Solide Zahlen als Fundament
Die Kursziel-Anhebung von Barclays kommt nicht aus dem Nichts. Anfang August hatte die Münchener Rück ihre Zahlen für das zum 30. Juni beendete Quartal vorgelegt: Das Ergebnis je Aktie stieg auf 17,50 Euro nach 15,94 Euro im Vorjahresquartal.
Diese Ergebnisverbesserung dürfte auch Barclays in der überarbeiteten Bewertung berücksichtigt haben, auch wenn die Kapitalmarktmitteilungen selbst keine explizite Verbindung zwischen den beiden Ereignissen herstellen.
Andere Häuser hatten sich bereits zuvor mit dem Rückversicherer befasst. DZ Bank bestätigte Mitte August ihre Einstufung „Kaufen“, während Berenberg und Jefferies den Titel mit „Hold“ einordneten. Goldman Sachs stufte die Aktie am 14. August auf „Neutral“ ein. Diese Einschätzungen liegen inzwischen mehrere Wochen zurück und spiegeln damit eher die Stimmungslage vor der jüngsten Kurszielanhebung wider als den aktuellen Stand.
Rückkaufprogramm läuft parallel weiter
Während sich die Analysten mit der Bewertung beschäftigen, treibt die Münchener Rück ihr Aktienrückkaufprogramm unbeirrt voran. Die zweite Tranche mit einem Volumen von bis zu 1,449796882 Milliarden Euro läuft seit Ende August und soll bis spätestens Ende Januar 2027 abgeschlossen sein.
Insgesamt ist das Gesamtprogramm auf maximal 2,25 Milliarden Euro angelegt, abgeschlossen werden soll es spätestens zur nächsten ordentlichen Hauptversammlung am 29. April 2027.
In der vergangenen Woche erwarb der Rückversicherer nach eigenen Angaben binnen weniger Handelstage fast 120.000 eigene Aktien über Xetra zu Kursen zwischen rund 511 und 518 Euro. Solche Rückkäufe stützen erfahrungsgemäß den Kurs, indem sie das Angebot am Markt verknappen – ein Effekt, der sich in der moderaten, aber stetigen Kursentwicklung der vergangenen Wochen widerspiegeln könnte.

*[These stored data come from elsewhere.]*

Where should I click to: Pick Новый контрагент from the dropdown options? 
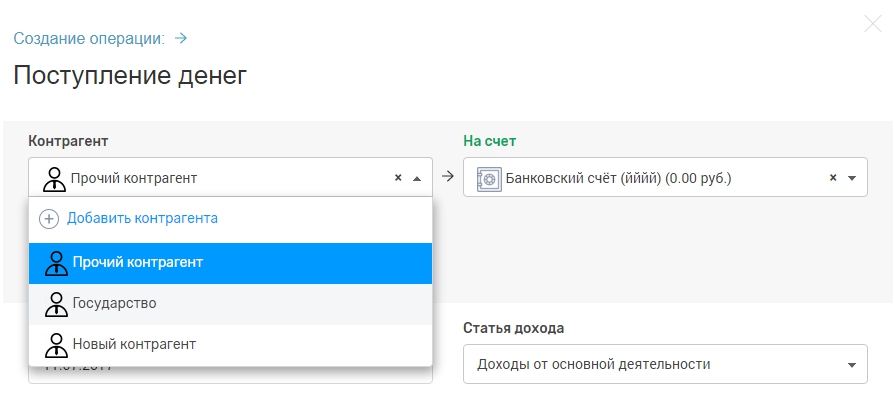[133, 344]
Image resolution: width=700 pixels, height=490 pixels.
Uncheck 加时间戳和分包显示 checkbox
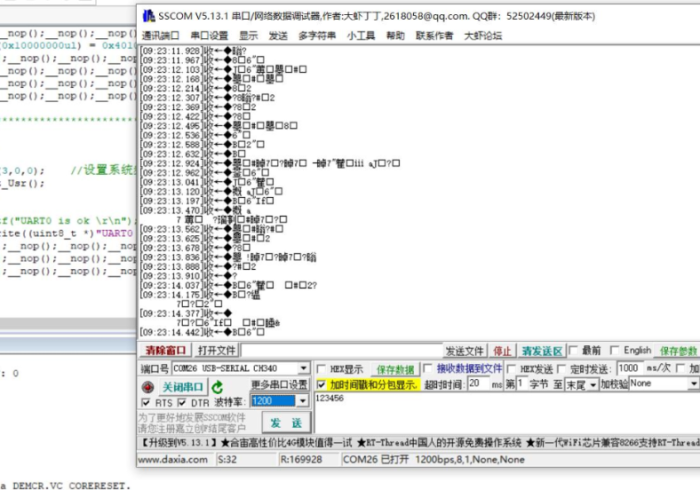click(x=322, y=384)
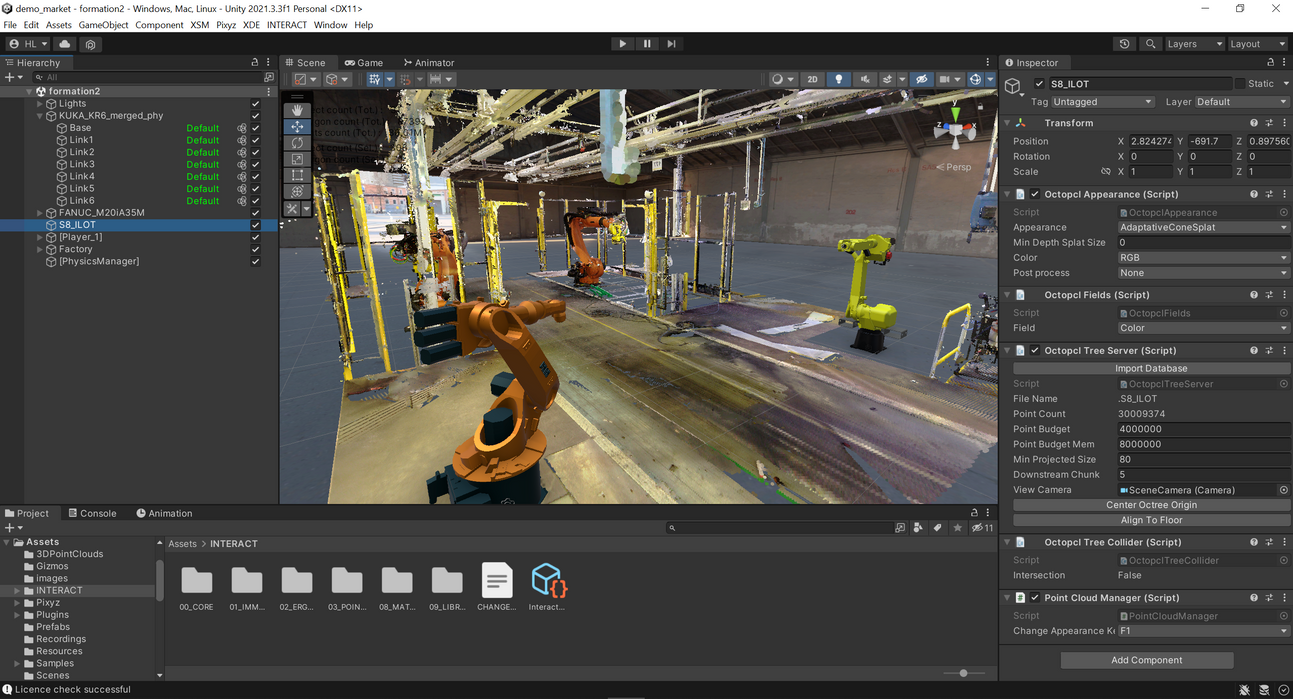
Task: Toggle scene lighting bulb icon
Action: pyautogui.click(x=838, y=79)
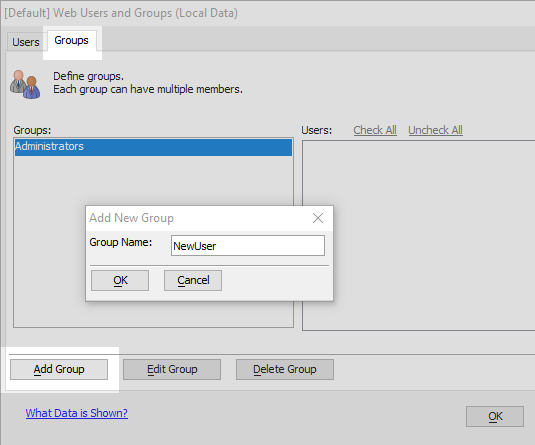Click the users and groups people icon

[25, 84]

Was die Kursziel-Anhebung für Anleger bedeutet
Der Titel notiert derzeit rund 8,6 Prozent unter seinem 52-Wochen-Hoch von 575,40 Euro, das im Oktober vergangenen Jahres markiert wurde. Gleichzeitig liegt der Kurs gut 20 Prozent über dem 52-Wochen-Tief.

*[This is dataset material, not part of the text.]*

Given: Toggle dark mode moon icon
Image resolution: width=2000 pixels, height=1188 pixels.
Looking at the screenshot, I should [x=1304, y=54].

Mit einem Abstand von 2,6 Prozent zum 50-Tage-Durchschnitt bewegt sich die Aktie in einem moderat positiven Trend, den auch das neue Barclays-Kursziel unterstreicht.
Für Anleger ergibt sich damit ein zweigeteiltes Bild: Auf der einen Seite ein optimistisches Kursziel von einem der aktivsten Beobachter des Titels, auf der anderen Seite eine zurückhaltendere Einschätzung von RBC. Die laufenden Aktienrückkäufe und die solide Ergebnisentwicklung im zweiten Quartal liefern der optimistischeren Sichtweise zusätzliches Gewicht.